Non è chiaro a quali fonti storiche si riferisca Procaccini, per affermare che il ‘modello originale’ dell’integrazione europea sia quello confederale e non quello federalista. Com’è noto, alle origini dell’integrazione europea, dopo la seconda guerra mondiale, i due ‘modelli’ che si confrontarono furono quello federalista e quello funzionalista. Quest’ultimo ebbe la meglio, soprattutto dopo la bocciatura da parte del Parlamento francese della ratifica del Trattato (di carattere federale) sulla Comunità europea di difesa (Ced), nell’agosto del 1954. Ma i ‘funzionalisti’ come Jean Monnet e Robert Schuman (a cui si deve la fondazione della Ceca, la prima Comunità europea, quella del carbone e dell’acciaio) non erano contrari all’Europa federale: semplicemente, consideravano che era un traguardo finale, da raggiungere cominciando con la messa in comune ‘funzionale’ delle risorse economiche.

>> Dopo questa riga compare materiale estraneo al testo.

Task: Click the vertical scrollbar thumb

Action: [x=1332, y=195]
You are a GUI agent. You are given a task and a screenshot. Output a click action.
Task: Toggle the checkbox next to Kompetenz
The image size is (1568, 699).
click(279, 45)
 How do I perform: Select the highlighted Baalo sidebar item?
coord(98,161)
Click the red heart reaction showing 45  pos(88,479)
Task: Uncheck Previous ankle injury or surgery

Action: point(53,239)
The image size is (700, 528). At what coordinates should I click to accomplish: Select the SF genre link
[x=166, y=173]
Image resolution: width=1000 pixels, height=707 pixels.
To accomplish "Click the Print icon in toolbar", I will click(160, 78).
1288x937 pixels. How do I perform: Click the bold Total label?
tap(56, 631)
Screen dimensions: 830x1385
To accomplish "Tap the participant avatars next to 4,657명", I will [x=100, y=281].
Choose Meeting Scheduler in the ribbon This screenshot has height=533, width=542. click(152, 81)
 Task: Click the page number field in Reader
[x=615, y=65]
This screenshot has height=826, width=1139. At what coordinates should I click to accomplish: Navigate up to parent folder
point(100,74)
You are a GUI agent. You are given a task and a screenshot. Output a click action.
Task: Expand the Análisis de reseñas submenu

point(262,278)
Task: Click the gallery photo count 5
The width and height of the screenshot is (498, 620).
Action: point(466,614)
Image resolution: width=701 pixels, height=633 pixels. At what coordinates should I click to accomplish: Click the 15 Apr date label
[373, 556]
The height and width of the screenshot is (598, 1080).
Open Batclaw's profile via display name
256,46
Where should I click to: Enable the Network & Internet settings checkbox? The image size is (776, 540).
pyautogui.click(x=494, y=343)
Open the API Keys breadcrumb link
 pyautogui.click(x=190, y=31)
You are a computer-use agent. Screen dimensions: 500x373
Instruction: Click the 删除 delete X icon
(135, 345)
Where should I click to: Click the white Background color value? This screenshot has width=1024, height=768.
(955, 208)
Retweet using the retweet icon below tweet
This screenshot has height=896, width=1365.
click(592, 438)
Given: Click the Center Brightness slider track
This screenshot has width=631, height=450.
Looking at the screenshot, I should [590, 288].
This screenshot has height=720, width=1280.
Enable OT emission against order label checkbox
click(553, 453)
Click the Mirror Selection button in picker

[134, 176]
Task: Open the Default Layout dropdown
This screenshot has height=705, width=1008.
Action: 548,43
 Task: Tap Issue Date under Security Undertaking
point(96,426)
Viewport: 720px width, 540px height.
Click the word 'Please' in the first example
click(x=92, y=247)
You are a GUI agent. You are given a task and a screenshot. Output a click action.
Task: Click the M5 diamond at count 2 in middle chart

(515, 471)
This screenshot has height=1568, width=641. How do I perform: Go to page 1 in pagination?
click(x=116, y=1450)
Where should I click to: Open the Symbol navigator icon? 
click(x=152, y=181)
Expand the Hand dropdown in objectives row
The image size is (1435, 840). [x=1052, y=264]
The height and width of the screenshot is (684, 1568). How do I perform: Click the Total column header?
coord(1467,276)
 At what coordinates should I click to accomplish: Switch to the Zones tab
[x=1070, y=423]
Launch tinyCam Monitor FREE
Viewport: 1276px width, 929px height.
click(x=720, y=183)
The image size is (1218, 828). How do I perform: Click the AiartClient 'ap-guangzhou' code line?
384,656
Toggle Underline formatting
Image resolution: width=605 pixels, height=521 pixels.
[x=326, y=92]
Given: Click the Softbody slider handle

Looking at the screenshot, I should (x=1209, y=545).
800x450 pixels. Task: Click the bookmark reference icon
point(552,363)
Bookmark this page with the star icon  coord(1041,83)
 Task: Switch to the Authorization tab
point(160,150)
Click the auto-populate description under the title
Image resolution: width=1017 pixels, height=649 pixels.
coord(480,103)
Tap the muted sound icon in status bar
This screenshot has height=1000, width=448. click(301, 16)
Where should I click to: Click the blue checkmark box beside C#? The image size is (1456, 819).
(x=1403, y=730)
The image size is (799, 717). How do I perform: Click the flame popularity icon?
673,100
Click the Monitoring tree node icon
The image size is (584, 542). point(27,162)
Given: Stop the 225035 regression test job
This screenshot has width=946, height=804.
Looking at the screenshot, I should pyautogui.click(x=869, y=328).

Sapevamo che uno degli obiettivi politici più importanti di tutta la destra europea, e anche di una buona parte del Ppe (che il suo presidente, Manfred Weber, definisce ora chiaramente di centro-destra e non più di centro come è stato per decenni), è quello di fare marcia indietro su almeno alcuni obiettivi importanti del Green Deal, il piano strategico di trasformazione e crescita economica che era stato il programma principale e più caratterizzante della prima Commissione von der Leyen, cinque anni fa. Ma qui sembra che la retromarcia perorata dall’Ecr (compresa, a questo punto, la sua componente italiana) riguardi molto di più: i Conservatori di Morawiecki chiedono di tornare indietro niente meno che sullo stesso processo d’integrazione europea, con una rinazionalizzazione delle competenze e dei poteri ‘usurpati’ dall’Ue, e in particolare dall’odiata Commissione. E per fare questo, chiamano il Ppe ad allearsi con loro e con l’estrema destra nel Parlamento europeo.

‘Se c’è un’opzione per costruire una coalizione con il Ppe e con i Patrioti per l’Europa (il gruppo di estrema destra, ndr) su alcune cose importanti per noi, possiamo farlo’, ha sottolineato Morawiecki. ‘Oggi l’Ecr è al centro’ nello scacchiere politico europeo. ‘Alla nostra destra ci sono i ‘Patrioti’ e altri (i Sovranisti dell’Esn, ndr); alla nostra sinistra c’è il Ppe’. Insomma, ha concluso il presidente dell’Ecr, ‘il Ppe è ora a sinistra del centro. Questo è fattuale. Ma noi possiamo collaborare con tutti per il bene dell’Europa e per il bene degli stati membri dell’Europa’.